• _EXCERPTED PASSAGE_
────────
When I was a kid, my parents, in an effort to raise healthy, conscientious children, grew an organic garden, cooked with whole grains, and forbade us from eating refined sugar. As a result, my relationship with sugar was complicated. I coveted it. I wanted it passionately, and on the rare occasions when I got it, I savored it. I knew it had to last, because that goodness, that delicious, stomach-warming, mouth-humming delight is over all too fast, and after all, any refined-sugar-deprived kid will tell you: you never know when your next
fix treat will come along. I ate cake crumb by crumb. I held candy on my tongue like a precious jewel, making it last far longer than any of my peers. I nibbled cookies with a trance-like reverential discipline that I imagine can be compared only to tantric sex. Perhaps this doesn't sound like such a bad thing, but I am prone to extremism. As each bite brought me towards the end, a sort of panic set in, making me hyper-aware of each morsel passing my lips. Each treat begins rapturously, with the enjoyment levels peaking around a third of the way through, then slowly declining with each bite. It's really hard to be in the moment when you know that the moment is finite.
I have a baby. He is the most beautiful, perfect little thing I have ever known. I love him with a force that I never dreamed possible; a love that leaves my nerves raw and my heart aching. I could stare into his enormous eyes with their impossibly long lashes forever, just waiting for him to burst into that gummy, drooly, fat-cheeked grin. I want to eat him up. Being a mom is a hundred times better than I expected, and I
knew what to expect when I was expecting.
────────
• _GIVEN INFORMATION_

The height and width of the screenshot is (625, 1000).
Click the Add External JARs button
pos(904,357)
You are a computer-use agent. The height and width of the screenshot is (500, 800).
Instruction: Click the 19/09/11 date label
────────
In the essay on sugar and motherhood above, copy everything from "I have a baby." down to "I was expecting.", replacing "baby" with "son".

• _RESULT FOR THIS EXERCISE_
I have a son. He is the most beautiful, perfect little thing I have ever known. I love him with a force that I never dreamed possible; a love that leaves my nerves raw and my heart aching. I could stare into his enormous eyes with their impossibly long lashes forever, just waiting for him to burst into that gummy, drooly, fat-cheeked grin. I want to eat him up. Being a mom is a hundred times better than I expected, and I
knew what to expect when I was expecting.